Отец и крестный как-то сидели за столом и рассуждали о войне. Мать гремела ухватом у пылающей печи и, кажется, даже не слушала их. Но вот отец, а за ним и крестный стали говорить про пятый год. Мать притихла, поставила ухват в угол, подошла к столу и приглушенным голосом зачастила:
— Довольно, мужики, довольно, перемените разговор, не забывайте, что у стен есть уши: подслушает кто-нибудь да передаст куда следует, а потом расхлебывайся.

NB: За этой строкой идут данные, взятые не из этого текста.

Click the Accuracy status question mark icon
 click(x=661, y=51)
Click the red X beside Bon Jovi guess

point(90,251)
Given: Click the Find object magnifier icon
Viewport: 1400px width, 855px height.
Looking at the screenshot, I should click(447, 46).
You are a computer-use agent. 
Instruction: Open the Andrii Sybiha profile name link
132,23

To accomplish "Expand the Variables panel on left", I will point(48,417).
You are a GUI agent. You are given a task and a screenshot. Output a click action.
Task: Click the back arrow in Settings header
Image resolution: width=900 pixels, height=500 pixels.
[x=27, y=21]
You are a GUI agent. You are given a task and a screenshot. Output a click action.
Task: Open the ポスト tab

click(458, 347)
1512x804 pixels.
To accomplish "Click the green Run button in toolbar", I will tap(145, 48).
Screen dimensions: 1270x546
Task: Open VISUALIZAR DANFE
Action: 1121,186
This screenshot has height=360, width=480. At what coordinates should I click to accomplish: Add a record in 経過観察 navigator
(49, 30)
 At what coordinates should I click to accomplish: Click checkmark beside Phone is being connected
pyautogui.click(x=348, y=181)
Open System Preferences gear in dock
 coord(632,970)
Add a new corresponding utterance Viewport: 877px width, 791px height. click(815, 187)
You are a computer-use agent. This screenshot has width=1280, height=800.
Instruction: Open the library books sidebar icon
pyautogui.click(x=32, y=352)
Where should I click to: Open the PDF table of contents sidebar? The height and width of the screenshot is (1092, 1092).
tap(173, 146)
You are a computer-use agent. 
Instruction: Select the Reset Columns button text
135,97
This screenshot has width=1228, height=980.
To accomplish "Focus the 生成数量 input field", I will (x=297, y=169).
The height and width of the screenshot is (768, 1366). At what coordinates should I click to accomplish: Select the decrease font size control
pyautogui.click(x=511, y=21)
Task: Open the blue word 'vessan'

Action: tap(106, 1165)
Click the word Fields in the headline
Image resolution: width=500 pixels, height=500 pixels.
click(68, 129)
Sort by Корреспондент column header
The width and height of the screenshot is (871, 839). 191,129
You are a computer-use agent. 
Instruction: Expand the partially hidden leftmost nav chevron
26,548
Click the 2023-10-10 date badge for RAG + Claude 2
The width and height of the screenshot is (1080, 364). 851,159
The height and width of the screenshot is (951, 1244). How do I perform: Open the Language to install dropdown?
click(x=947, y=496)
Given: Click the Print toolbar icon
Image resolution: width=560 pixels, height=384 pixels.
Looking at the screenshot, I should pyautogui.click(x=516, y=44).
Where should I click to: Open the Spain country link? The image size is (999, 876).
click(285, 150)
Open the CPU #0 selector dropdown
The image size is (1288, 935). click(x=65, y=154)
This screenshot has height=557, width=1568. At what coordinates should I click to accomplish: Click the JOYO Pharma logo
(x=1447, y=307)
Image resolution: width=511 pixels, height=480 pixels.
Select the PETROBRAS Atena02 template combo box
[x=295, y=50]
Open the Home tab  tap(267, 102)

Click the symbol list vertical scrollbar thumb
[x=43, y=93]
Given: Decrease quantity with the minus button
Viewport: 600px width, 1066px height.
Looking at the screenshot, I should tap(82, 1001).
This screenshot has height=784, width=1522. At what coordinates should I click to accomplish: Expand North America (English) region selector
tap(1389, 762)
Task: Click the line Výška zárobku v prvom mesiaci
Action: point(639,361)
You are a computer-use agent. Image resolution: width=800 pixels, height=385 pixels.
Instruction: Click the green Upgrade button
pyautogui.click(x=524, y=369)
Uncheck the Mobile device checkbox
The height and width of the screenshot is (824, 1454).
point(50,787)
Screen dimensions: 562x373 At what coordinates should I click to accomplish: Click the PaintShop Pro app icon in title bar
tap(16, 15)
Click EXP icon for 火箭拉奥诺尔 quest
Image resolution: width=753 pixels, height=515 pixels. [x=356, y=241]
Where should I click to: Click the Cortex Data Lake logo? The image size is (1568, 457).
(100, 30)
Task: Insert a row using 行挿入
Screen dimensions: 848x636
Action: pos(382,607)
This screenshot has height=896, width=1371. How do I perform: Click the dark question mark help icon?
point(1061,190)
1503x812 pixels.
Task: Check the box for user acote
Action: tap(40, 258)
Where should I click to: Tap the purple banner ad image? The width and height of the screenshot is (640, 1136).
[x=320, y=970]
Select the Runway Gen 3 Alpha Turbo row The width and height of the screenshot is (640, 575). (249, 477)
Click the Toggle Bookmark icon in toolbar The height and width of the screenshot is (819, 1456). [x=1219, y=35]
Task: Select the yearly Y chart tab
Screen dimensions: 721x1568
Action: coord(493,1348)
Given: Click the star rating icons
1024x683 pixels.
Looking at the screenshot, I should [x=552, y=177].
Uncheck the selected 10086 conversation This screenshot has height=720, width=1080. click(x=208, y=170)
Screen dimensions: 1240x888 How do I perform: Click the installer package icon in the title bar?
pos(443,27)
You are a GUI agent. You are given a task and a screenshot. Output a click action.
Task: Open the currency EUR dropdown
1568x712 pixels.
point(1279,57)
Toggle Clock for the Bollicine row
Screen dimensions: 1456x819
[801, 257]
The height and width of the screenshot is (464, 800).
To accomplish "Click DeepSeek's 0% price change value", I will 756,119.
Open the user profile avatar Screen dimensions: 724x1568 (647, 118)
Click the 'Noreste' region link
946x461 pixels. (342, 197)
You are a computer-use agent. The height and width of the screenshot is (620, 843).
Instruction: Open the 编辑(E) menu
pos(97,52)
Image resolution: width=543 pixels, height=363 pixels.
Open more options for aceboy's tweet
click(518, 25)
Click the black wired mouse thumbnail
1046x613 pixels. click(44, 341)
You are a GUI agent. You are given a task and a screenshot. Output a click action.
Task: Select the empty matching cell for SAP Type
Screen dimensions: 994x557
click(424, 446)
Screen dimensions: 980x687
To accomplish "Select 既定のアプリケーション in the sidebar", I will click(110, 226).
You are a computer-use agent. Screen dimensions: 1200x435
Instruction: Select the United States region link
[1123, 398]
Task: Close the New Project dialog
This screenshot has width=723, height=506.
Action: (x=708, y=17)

«Выходит, что год этот, пятый, очень опасный, раз его так боятся все, и узнавать про него надо не дома, а на улице, где нет ни матери, ни ушастых стен», — решил Егорка…
Как только они с отцом покинули барак, Егорка спросил:
— А какой это пятый год?
— Обыкновенный… тебя в то время не было на свете.
— Дяденька Тырнов говорил, что тогда лопнуло у всех терпение. Как это лопнуло?
Отец не ответил.
— И мастер из-за этого года очень разозлился, — продолжал Егорка. — Дяденьку Тырнова каторжником обозвал, съесть его хочет. Как это съесть?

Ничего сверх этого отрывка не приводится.